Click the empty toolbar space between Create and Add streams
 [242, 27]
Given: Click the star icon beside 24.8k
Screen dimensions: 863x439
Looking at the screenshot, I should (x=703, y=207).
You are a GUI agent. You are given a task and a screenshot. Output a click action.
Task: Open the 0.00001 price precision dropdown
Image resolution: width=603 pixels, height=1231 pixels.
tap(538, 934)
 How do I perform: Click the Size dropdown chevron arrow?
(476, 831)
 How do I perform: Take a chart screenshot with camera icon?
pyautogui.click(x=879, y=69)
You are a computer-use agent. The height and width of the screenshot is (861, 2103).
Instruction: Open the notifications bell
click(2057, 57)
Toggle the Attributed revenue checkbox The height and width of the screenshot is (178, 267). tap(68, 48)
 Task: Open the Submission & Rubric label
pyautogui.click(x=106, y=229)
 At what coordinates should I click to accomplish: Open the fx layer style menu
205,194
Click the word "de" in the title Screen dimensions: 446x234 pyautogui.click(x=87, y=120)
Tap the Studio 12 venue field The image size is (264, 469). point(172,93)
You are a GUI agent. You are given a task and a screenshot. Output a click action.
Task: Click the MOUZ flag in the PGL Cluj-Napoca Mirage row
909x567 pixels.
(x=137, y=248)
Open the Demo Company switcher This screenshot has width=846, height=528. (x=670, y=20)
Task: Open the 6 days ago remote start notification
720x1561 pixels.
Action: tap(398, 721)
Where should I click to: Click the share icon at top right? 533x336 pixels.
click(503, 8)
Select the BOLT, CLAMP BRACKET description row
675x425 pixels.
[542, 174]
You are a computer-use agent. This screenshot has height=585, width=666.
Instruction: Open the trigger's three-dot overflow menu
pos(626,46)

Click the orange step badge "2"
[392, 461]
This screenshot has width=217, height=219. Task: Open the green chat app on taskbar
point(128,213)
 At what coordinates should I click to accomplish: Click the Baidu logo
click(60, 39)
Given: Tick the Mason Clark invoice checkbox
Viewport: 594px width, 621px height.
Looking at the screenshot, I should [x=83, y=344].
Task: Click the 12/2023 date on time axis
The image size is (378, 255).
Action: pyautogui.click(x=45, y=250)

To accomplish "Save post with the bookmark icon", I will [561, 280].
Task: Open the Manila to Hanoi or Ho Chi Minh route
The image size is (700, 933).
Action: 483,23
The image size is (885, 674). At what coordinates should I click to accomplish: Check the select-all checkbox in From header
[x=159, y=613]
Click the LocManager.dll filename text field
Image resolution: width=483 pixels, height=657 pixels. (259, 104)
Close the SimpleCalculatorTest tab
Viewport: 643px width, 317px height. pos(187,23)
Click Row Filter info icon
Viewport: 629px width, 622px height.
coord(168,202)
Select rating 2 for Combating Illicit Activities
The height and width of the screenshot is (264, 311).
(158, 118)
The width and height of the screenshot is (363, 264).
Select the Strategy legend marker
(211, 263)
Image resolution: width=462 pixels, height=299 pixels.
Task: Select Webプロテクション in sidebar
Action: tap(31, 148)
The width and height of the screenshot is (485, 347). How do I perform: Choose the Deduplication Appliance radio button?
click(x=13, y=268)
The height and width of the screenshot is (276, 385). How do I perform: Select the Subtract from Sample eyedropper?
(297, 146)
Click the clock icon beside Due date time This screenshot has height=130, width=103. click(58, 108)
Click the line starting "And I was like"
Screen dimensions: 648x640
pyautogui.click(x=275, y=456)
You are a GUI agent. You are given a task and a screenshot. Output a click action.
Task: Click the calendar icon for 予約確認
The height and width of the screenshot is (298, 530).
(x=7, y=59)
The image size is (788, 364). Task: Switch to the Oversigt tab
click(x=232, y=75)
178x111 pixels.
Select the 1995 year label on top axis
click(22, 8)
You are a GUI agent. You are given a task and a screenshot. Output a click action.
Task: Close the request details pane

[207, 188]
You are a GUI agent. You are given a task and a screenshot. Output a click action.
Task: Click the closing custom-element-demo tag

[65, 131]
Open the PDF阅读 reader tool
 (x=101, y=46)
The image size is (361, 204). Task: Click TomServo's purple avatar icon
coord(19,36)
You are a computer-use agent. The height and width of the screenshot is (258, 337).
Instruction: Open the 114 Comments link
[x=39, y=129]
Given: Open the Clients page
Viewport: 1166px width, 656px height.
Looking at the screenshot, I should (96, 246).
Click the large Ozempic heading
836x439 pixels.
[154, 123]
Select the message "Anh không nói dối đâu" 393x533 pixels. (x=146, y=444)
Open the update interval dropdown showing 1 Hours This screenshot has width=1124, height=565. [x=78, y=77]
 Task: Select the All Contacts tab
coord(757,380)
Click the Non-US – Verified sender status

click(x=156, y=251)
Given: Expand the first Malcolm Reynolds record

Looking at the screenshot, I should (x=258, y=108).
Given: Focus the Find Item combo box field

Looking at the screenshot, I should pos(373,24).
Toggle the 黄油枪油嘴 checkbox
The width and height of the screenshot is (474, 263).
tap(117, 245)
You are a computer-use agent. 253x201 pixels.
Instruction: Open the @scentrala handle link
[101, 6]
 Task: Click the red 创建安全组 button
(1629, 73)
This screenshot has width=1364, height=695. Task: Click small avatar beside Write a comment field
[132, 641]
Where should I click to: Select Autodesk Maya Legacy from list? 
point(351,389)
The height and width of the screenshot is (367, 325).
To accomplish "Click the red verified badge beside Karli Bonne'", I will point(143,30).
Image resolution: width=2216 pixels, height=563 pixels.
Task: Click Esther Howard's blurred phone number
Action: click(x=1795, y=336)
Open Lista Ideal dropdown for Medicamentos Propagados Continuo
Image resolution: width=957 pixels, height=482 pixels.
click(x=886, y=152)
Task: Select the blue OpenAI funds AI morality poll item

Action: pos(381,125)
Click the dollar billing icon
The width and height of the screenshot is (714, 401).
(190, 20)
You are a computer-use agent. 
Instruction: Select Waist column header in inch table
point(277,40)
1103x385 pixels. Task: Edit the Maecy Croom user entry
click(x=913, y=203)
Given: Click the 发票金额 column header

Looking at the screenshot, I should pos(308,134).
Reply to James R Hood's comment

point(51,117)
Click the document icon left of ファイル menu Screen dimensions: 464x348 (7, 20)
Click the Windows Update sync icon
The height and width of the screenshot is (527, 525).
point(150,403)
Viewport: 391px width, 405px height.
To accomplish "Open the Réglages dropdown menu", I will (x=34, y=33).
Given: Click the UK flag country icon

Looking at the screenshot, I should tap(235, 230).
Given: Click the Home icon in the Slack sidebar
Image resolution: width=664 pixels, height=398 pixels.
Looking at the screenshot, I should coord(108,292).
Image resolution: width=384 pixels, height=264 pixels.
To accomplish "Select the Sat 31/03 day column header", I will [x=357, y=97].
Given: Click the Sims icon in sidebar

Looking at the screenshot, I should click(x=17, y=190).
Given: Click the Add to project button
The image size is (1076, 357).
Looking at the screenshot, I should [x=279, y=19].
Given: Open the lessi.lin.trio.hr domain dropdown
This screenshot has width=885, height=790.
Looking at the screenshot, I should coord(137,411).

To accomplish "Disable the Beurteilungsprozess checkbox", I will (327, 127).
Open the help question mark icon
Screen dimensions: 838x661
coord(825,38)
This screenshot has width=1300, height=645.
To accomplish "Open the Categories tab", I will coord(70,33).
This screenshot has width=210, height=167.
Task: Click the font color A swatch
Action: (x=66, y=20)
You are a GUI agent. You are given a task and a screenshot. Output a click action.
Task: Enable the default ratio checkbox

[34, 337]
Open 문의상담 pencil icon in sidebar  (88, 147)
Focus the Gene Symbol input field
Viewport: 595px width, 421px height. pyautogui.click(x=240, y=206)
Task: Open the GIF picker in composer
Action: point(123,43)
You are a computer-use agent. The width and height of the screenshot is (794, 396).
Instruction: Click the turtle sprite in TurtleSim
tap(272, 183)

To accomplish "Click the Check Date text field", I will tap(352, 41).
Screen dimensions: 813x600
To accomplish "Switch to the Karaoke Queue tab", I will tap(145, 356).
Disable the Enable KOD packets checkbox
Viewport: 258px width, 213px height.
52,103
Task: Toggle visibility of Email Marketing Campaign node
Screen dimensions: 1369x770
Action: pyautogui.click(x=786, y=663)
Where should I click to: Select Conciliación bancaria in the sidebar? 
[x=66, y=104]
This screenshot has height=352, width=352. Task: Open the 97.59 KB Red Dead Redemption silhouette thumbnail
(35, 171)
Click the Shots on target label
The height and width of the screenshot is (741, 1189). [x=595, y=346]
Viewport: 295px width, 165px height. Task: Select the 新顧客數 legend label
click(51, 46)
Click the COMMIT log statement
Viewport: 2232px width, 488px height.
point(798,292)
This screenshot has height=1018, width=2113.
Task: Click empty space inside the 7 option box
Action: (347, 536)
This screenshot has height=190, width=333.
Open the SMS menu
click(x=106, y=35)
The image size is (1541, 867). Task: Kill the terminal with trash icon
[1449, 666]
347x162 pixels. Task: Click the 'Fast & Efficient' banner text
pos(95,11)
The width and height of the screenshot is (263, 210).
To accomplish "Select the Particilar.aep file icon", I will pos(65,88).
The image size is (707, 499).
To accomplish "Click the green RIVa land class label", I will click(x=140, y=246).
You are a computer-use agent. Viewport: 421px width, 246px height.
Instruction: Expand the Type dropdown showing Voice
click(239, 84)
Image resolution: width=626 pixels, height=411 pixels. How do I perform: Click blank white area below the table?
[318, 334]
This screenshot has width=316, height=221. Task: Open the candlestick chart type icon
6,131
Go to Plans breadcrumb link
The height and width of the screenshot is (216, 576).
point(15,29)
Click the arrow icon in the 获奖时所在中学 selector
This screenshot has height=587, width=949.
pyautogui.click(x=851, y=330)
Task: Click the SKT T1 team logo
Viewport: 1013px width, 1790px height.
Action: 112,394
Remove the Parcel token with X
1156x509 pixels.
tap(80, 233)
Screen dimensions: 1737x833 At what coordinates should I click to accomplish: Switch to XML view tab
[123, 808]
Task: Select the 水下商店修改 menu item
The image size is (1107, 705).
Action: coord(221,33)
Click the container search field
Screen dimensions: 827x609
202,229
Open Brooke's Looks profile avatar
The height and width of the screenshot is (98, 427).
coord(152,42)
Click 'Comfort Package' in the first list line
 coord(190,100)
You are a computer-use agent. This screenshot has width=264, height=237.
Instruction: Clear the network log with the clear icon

┄┄┄┄┄┄┄┄┄┄

◆ WORK INSTRUCTIONS
Where the listing above has a line with "Click the LocManager.dll filename text field", start there, and output every line exactly through the line with "Open the update", which is also included.

◆ SOLUTION FOR THIS TASK
Click the LocManager.dll filename text field
Image resolution: width=483 pixels, height=657 pixels. (259, 104)
Close the SimpleCalculatorTest tab
Viewport: 643px width, 317px height. pos(187,23)
Click Row Filter info icon
Viewport: 629px width, 622px height.
coord(168,202)
Select rating 2 for Combating Illicit Activities
The height and width of the screenshot is (264, 311).
(158, 118)
The width and height of the screenshot is (363, 264).
Select the Strategy legend marker
(211, 263)
Image resolution: width=462 pixels, height=299 pixels.
Task: Select Webプロテクション in sidebar
Action: tap(31, 148)
The width and height of the screenshot is (485, 347). How do I perform: Choose the Deduplication Appliance radio button?
click(x=13, y=268)
The height and width of the screenshot is (276, 385). How do I perform: Select the Subtract from Sample eyedropper?
(297, 146)
Click the clock icon beside Due date time This screenshot has height=130, width=103. click(58, 108)
Click the line starting "And I was like"
Screen dimensions: 648x640
pyautogui.click(x=275, y=456)
You are a GUI agent. You are given a task and a screenshot. Output a click action.
Task: Click the calendar icon for 予約確認
The height and width of the screenshot is (298, 530).
(x=7, y=59)
The image size is (788, 364). Task: Switch to the Oversigt tab
click(x=232, y=75)
178x111 pixels.
Select the 1995 year label on top axis
click(22, 8)
You are a GUI agent. You are given a task and a screenshot. Output a click action.
Task: Close the request details pane

[207, 188]
You are a GUI agent. You are given a task and a screenshot. Output a click action.
Task: Click the closing custom-element-demo tag

[65, 131]
Open the PDF阅读 reader tool
 (x=101, y=46)
The image size is (361, 204). Task: Click TomServo's purple avatar icon
coord(19,36)
You are a computer-use agent. The height and width of the screenshot is (258, 337).
Instruction: Open the 114 Comments link
[x=39, y=129]
Given: Open the Clients page
Viewport: 1166px width, 656px height.
Looking at the screenshot, I should (96, 246).
Click the large Ozempic heading
836x439 pixels.
[154, 123]
Select the message "Anh không nói dối đâu" 393x533 pixels. (x=146, y=444)
Open the update interval dropdown showing 1 Hours This screenshot has width=1124, height=565. [x=78, y=77]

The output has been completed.